What real tools excepting the ones provided here Closed-form of $\int_0^1 \frac{\operatorname{Li}_2\left( x \right)}{\sqrt{1-x^2}} \,dx $ would you like to recommend? I'm not against them, they might be great, but it seems they didn't lead anywhere for the version $\displaystyle \int_0^1 \frac{\operatorname{Li}_2\left( x \right)}{\sqrt{1-x^2}} \,dx$. Perhaps we can find an approach that covers both cases, also

$$\int_0^1 \log(x) \left(\frac{\operatorname{Li}_2\left( x \right)}{\sqrt{1-x^2}}\right)^2 \,dx$$ that I would like to calculate.

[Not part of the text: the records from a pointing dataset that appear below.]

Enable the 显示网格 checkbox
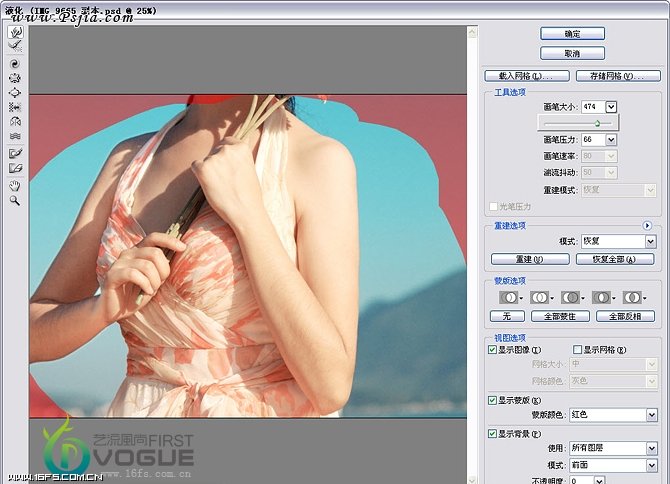575,350
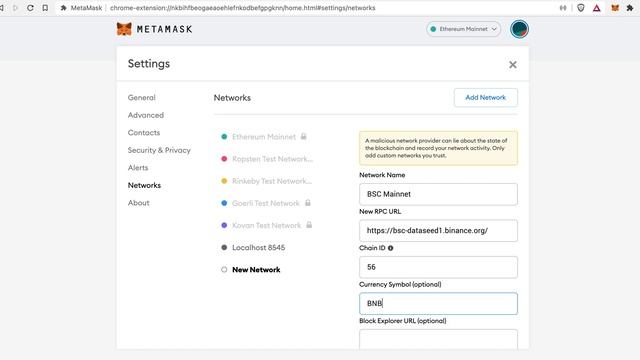Focus the Network Name input field

(438, 194)
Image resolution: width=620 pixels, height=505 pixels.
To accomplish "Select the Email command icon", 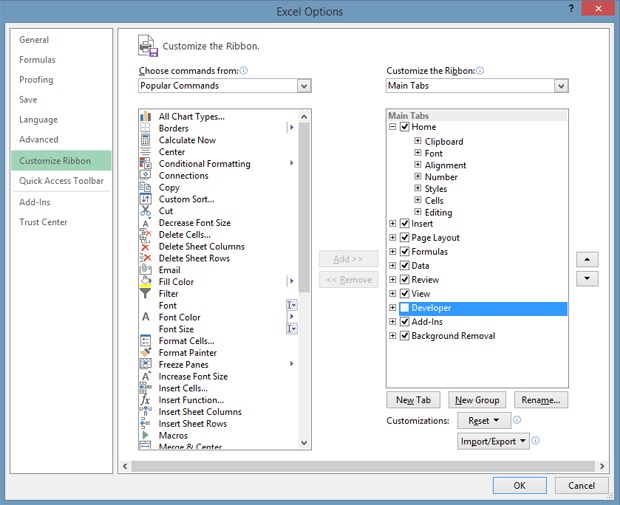I will coord(146,270).
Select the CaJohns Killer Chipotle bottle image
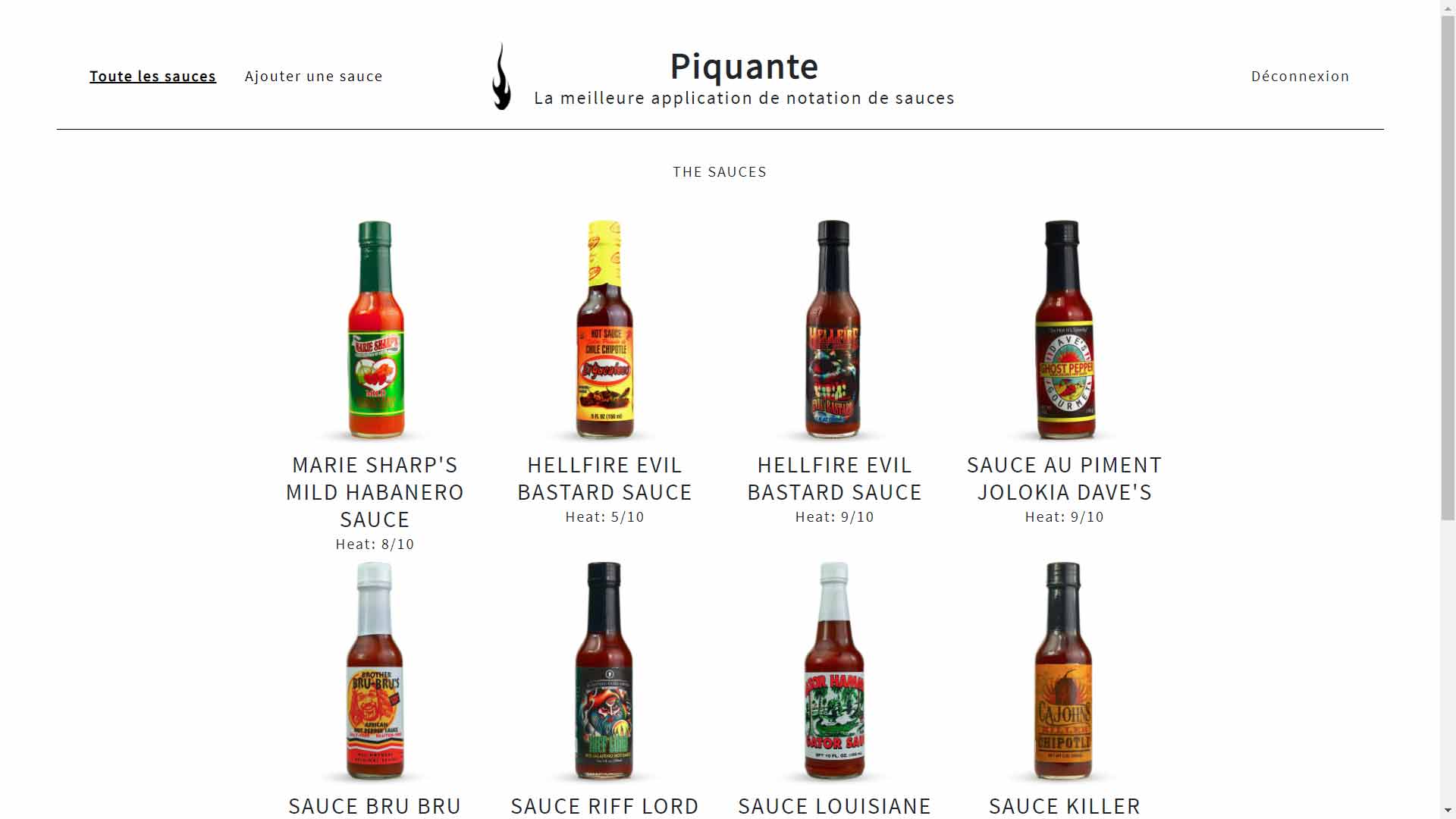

Might we possibly expect a nice closed form as in the previous case? What do you propose?

EDIT: Thanks David, I had to modify it a bit to fix the convergence issue. Also, for the previous question there is already a 300 points bounty offered for a full solution with all steps clearly explained.

Answer 1

We have: $$\sum_{k=1}^{n-1}\frac{1}{k^2(n-k)^2}=\frac{1}{n^2}\sum_{k=1}^{n-1}\left(\frac{1}{k}+\frac{1}{n-k}\right)=\frac{2H_{n-1}^{(2)}}{n^2}+\frac{4H_{n-1}}{n^3}$$ so: $$ \text{Li}_2(x)^2 = \sum_{n\geq 2}\left(\frac{2H_{n-1}^{(2)}}{n^2}+\frac{4H_{n-1}}{n^3}\right) x^n\tag{1}$$ and since: $$ \int_{0}^{1}\frac{x^n \log x}{1-x^2}\,dx = -\sum_{m\geq 0}\frac{1}{(n+2m+1)^2}\tag{2}$$ we have: $$ \int_{0}^{1}\log(x)\left(\frac{\text{Li}_2(x)}{\sqrt{1-x^2}}\right)^2\,dx = -\sum_{n\geq 2}\left(\frac{2H_{n-1}^{(2)}}{n^2}+\frac{4H_{n-1}}{n^3}\right)\sum_{m\geq 0}\frac{1}{(n+2m+1)^2}\tag{3}$$ and the problem boils down to the computation of a complicated Euler sum.

In order to perform partial summation, it is useful to recall that: $$ \sum_{n=1}^{N}\frac{2H_{n-1}^{(2)}}{n^2}=\left(H_{N}^{(2)}\right)^2-H_{N}^{(4)},$$ $$\sum_{n=1}^{N}\frac{H_{n-1}}{n^3} = H_N^{(3)}H_{N-1}-\sum_{n=1}^{N-1}\frac{H_{n}^{(3)}}{n}.\tag{4}$$